> WHAT TO PRODUCE
Rewrite the entries below with "three-dot menu" replaced by "settings menu" and everything else unchanged. Leave the pictures out.

> DATA IN THIS EXERCISE
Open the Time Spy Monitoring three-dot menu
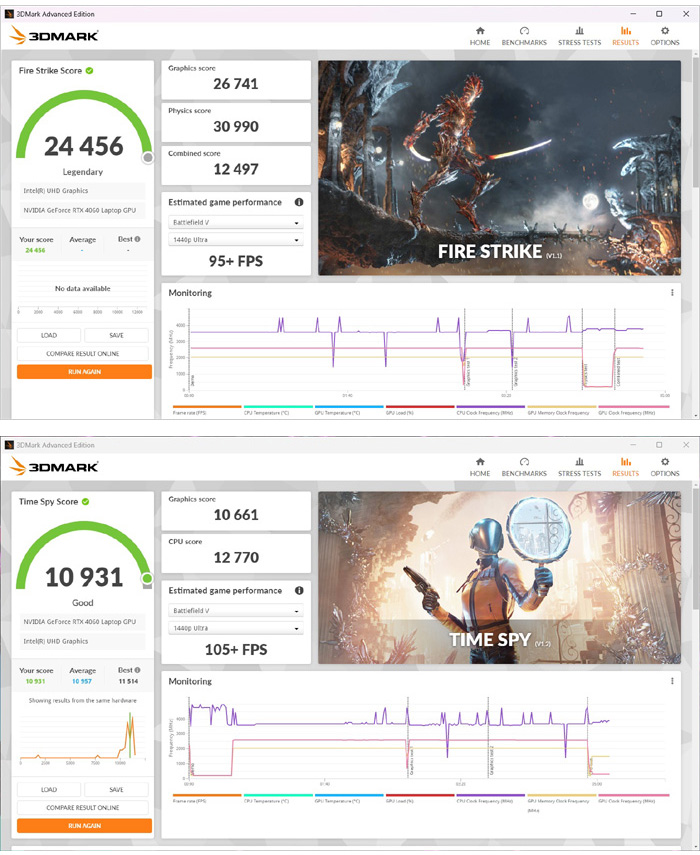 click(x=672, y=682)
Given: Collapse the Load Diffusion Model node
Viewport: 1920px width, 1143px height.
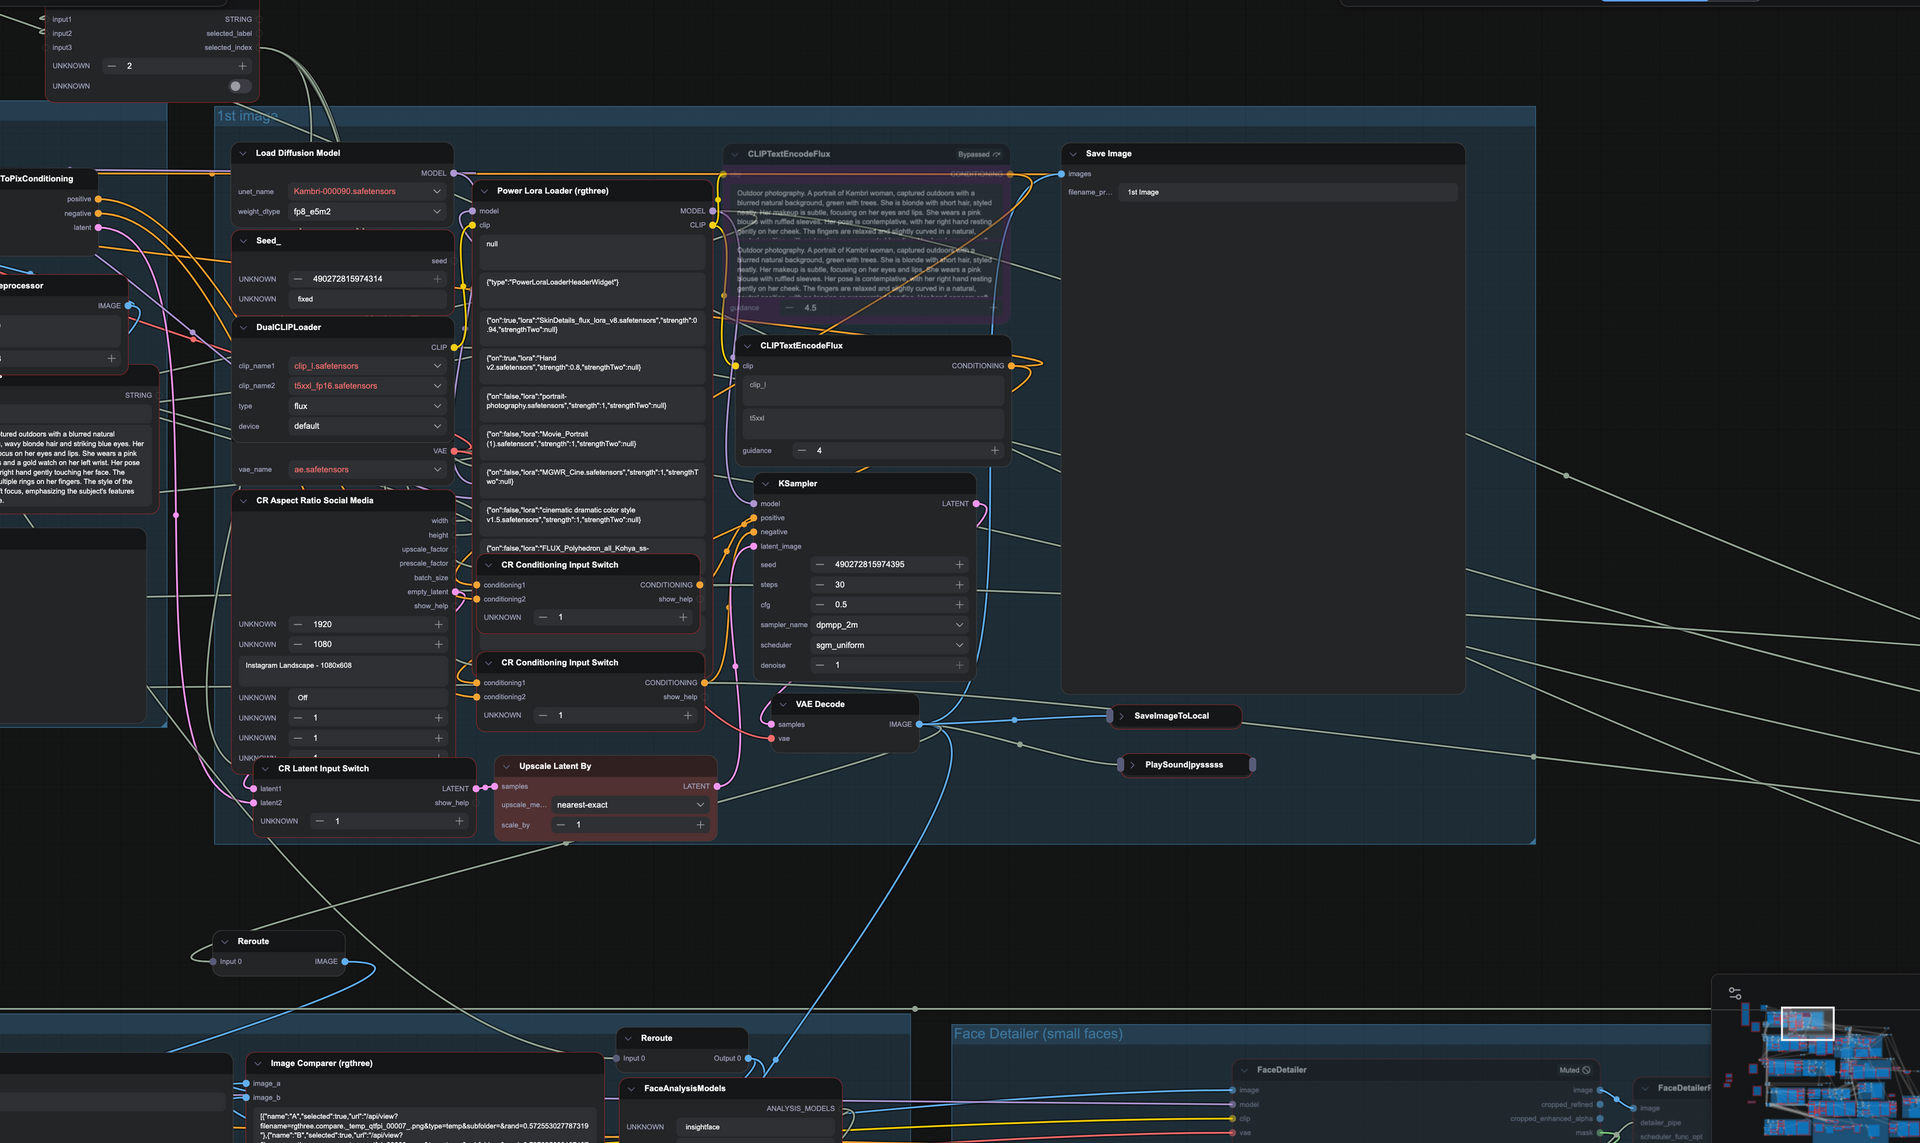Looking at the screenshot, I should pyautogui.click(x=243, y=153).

> PROBLEM SOLUTION
Open the Time Spy Monitoring settings menu
 click(x=672, y=682)
Given: Collapse the Load Diffusion Model node
Viewport: 1920px width, 1143px height.
Looking at the screenshot, I should pyautogui.click(x=243, y=153).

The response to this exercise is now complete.